*WORK TO DO*. Return, unchanged, every line of the records from the one containing "You are a GUI" through the last line of the records, including both. Leave the pictures out.

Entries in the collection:
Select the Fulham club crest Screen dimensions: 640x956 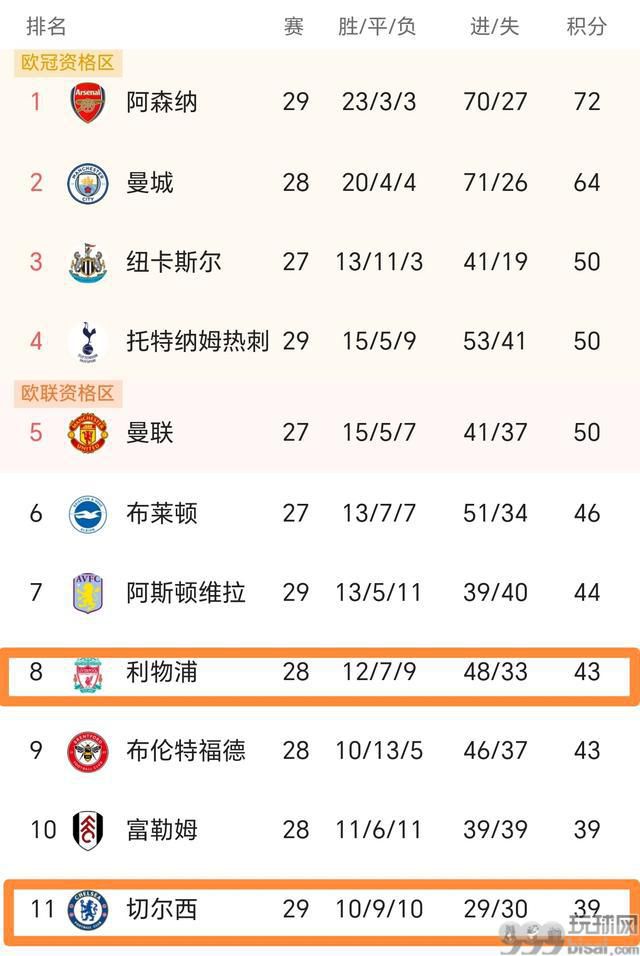88,830
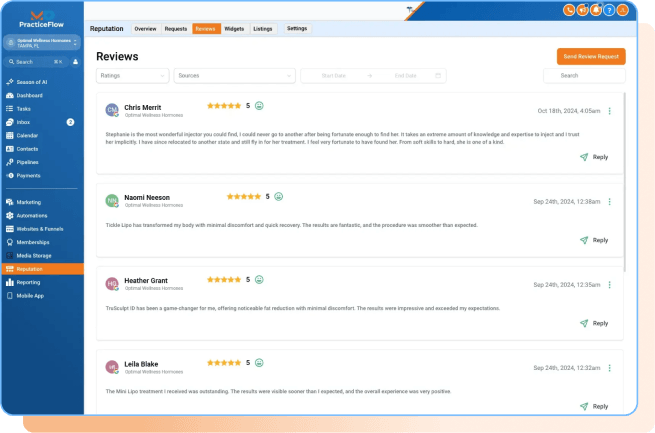Click the smiley sentiment icon for Naomi Neeson
The height and width of the screenshot is (433, 655).
coord(279,197)
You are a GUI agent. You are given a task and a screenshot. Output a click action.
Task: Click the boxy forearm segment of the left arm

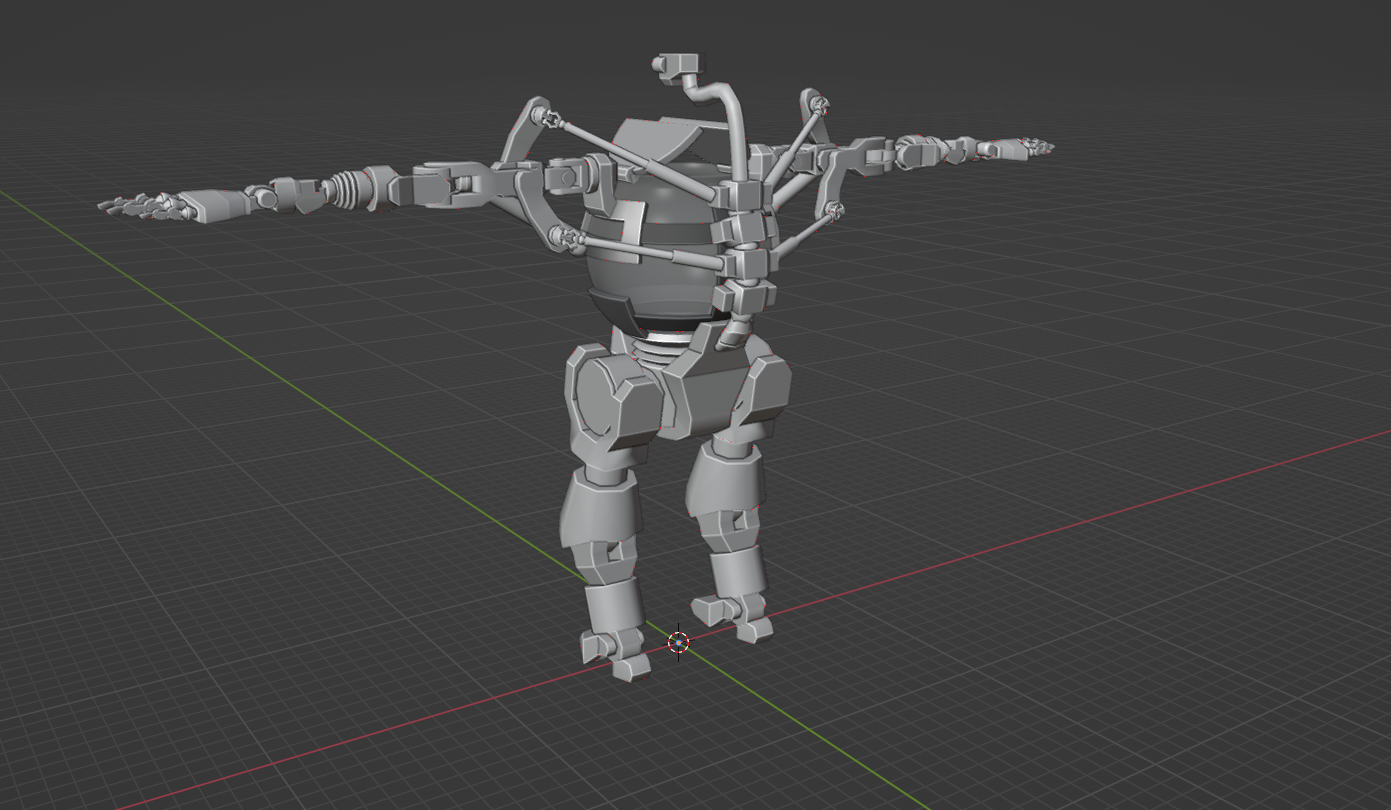coord(218,204)
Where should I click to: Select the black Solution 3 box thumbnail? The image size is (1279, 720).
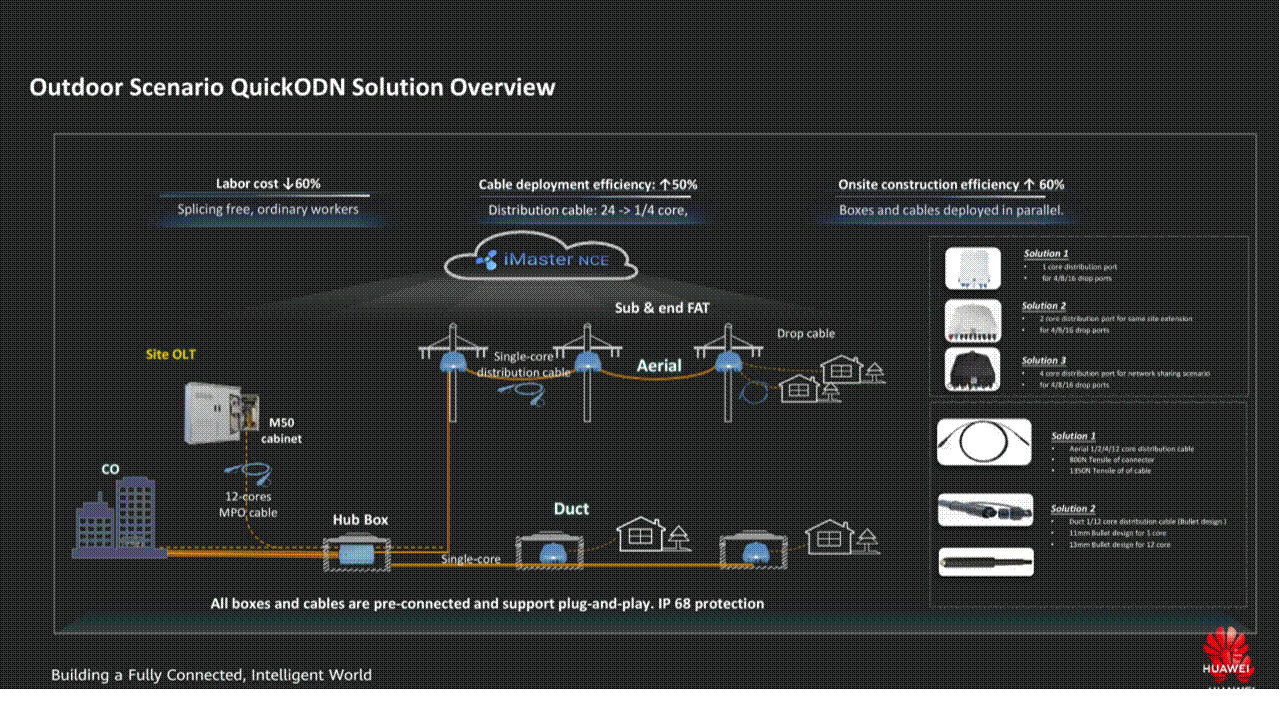pyautogui.click(x=972, y=370)
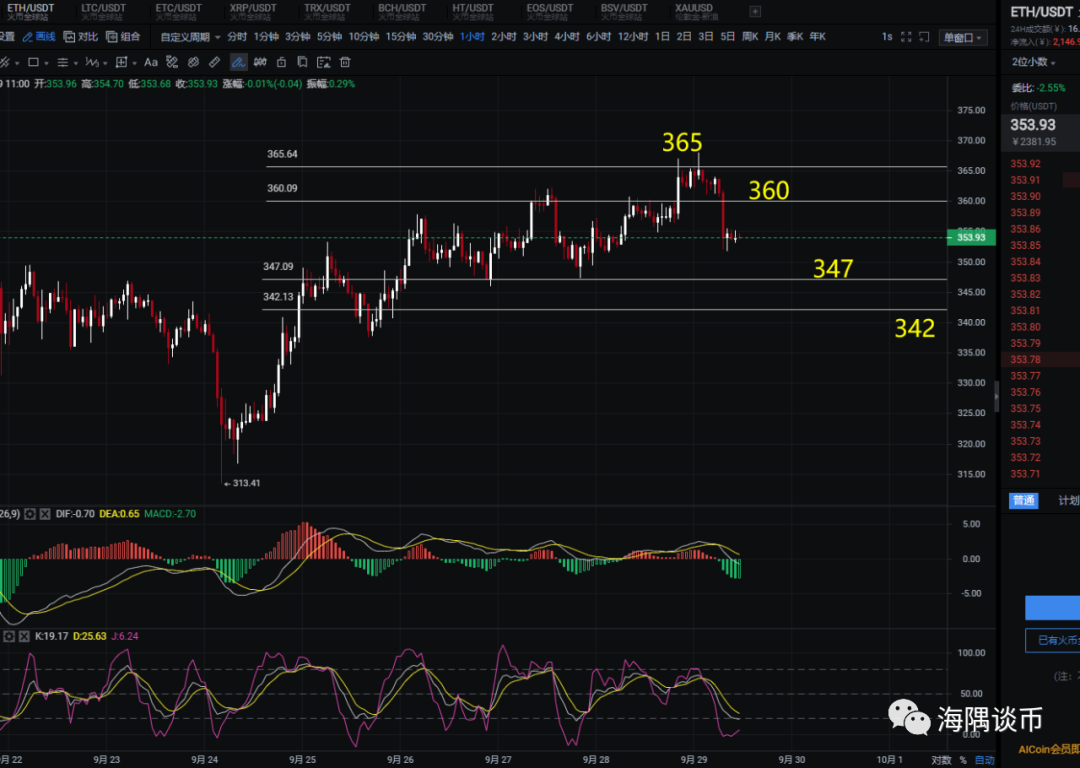This screenshot has width=1080, height=768.
Task: Switch to the LTC/USDT tab
Action: pyautogui.click(x=103, y=11)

*SOLUTION FOR THIS EXERCISE*.
You are a GUI agent. You are given a task and a screenshot. Output a click action.
Task: Click the boxy forearm segment of the left arm

coord(218,204)
Where should I click to: Select the black Solution 3 box thumbnail? The image size is (1279, 720).
pyautogui.click(x=972, y=370)
This screenshot has width=1080, height=768.
Task: Switch to the LTC/USDT tab
Action: pyautogui.click(x=103, y=11)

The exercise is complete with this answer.